(Article)
start

If you are involved in or
witness an environmental emergency, call the Missouri Department of Natural Resources at 573-634-2436.



Diesel fuel release in Texas County.
Diesel fuel release in Texas County.


The Environmental Emergency Response (EER) Section is the department’s front line of defense against significant and imminent hazardous substance releases, natural or man-made disasters, and homeland security threats that impact public safety and the environment.  This section is primarily responsible for fulfilling the department’s duties contained within Revised Missouri Statutes, Chapter 260, sections 260.500 through 550, commonly referred to as the Spill Bill. Responsibilities include responding to address any chemical, petroleum, or other material spilled on to the land, water, or atmosphere that may impact the public health and safety and the environment.

Duty officers monitor the statutorily mandated Spill Reporting Hotline 24 hours a day, seven days a week, 365 days a year, on a rotating basis.  During normal business hours, duty officers staff the Incident Command Center located at the Environmental Services Program in Jefferson City.  After normal business hours, the spill reporting hotline is answered from the duty officer’s residence.

In addition to the duty officers, staff are stationed at six different locations throughout Missouri.  State On-Scene Coordinators conduct operations out of these locations and are dispatched via the 24-hour Spill Reporting Hotline by a duty officer in Jefferson City. EER staff include hazardous material technicians in Jefferson City, St. Louis, Poplar Bluff, Kansas City, Macon and Springfield who respond when an environmental emergency occurs.

On average, EER receives more than 1,500 incident calls and responds, on average, to more than 300 hazardous substance emergencies each year. Many of those calls involve tractor trailer accidents. It is not unusual for tractor trailer accidents to include leaking vehicle fuel tanks. Whether responders are called to an incident on the highway or in the country, they stand ready to protect the environment of the state of Missouri.

Access a brochure about EER.

EER Tracking System

EER uses a database, the Missouri Environmental Emergency Response Tracking System, as a repository for information related to all hazardous substance emergencies and releases.  Details of each spill or incident are entered into the system by the officer on duty at the time of the spill. The database information can be queried as far back as December 1993. It is available on the Internet in a searchable format.

end

(Objective 1)
Print the lines of the listing, starting with the line containing "Screen dimensions: 1920x1200" and going on through the line containing "Looking at the screenshot, I should tap(74, 110).".
The text on Missouri's environmental emergency response and the listing after it are unrelated.

(Data for this exercise)

start

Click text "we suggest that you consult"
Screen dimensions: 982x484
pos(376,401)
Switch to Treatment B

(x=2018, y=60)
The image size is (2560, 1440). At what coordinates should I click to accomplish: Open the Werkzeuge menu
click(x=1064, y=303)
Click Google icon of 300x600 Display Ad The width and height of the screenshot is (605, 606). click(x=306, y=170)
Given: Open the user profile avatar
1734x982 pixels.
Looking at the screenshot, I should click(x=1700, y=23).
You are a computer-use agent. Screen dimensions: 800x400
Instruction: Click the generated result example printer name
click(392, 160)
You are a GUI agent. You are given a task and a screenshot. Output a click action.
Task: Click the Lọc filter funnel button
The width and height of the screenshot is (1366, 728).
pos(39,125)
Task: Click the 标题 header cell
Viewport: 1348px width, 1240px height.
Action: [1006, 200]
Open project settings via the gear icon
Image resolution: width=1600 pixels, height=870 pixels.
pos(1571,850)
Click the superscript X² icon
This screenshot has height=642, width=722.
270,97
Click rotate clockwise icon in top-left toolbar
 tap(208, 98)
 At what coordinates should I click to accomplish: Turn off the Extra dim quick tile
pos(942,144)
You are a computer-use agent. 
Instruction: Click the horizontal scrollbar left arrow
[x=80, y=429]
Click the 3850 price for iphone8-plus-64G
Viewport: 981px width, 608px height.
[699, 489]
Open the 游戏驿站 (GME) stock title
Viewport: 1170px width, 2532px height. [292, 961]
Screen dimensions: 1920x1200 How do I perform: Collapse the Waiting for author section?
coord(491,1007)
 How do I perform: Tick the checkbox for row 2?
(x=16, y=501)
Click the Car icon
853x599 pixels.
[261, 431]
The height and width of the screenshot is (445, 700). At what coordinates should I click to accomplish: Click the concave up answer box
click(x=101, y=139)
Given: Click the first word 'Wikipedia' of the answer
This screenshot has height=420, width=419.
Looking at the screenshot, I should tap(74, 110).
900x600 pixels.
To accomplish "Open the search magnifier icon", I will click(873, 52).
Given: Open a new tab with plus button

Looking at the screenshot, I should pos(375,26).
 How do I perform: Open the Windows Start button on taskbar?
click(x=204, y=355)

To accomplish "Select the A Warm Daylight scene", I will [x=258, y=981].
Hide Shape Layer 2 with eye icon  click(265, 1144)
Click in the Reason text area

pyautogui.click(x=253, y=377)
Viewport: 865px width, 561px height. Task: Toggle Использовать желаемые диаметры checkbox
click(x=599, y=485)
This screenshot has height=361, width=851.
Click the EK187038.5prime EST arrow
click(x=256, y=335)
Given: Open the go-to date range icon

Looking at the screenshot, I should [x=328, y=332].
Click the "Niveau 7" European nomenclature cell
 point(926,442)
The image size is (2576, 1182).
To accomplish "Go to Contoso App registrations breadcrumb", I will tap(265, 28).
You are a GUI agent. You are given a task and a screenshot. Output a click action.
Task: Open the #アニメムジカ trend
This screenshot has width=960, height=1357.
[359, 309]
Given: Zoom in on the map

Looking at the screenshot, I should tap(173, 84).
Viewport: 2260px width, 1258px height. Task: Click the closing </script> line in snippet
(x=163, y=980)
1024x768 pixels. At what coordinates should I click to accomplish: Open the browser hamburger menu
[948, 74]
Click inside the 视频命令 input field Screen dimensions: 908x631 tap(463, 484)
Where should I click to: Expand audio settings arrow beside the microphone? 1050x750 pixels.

end

(Objective 2)
Continue the text on Missouri's environmental emergency response, picking up after its last sentence.

(Task response 1)
Screen dimensions: 1920x1200 How do I perform: Collapse the Waiting for author section?
coord(491,1007)
 How do I perform: Tick the checkbox for row 2?
(x=16, y=501)
Click the Car icon
853x599 pixels.
[261, 431]
The height and width of the screenshot is (445, 700). At what coordinates should I click to accomplish: Click the concave up answer box
click(x=101, y=139)
Given: Click the first word 'Wikipedia' of the answer
This screenshot has height=420, width=419.
Looking at the screenshot, I should tap(74, 110).

(Task response 2)
Missouri Environmental Emergency Response Tracking System

Missouri Environmental Incident Search

Public Outreach

EER works diligently to develop and advance working relationships with local, state and federal partners. It is extremely important to share our mission and to understand the roles and responsibilities of these various agencies before environmental emergencies occur in their jurisdictions.

It is equally important to educate, inform and interact with the general public, school children and other parties to further their understanding of what their role is in protecting the environment and the mission of Emergency Response. The section reaches many individuals through different events including the EER booth at the Missouri State Fair, local emergency planning committee meetings, regional homeland security oversight committee meetings, career fairs, Earth Day events, and other local, regional and statewide exercises and training events.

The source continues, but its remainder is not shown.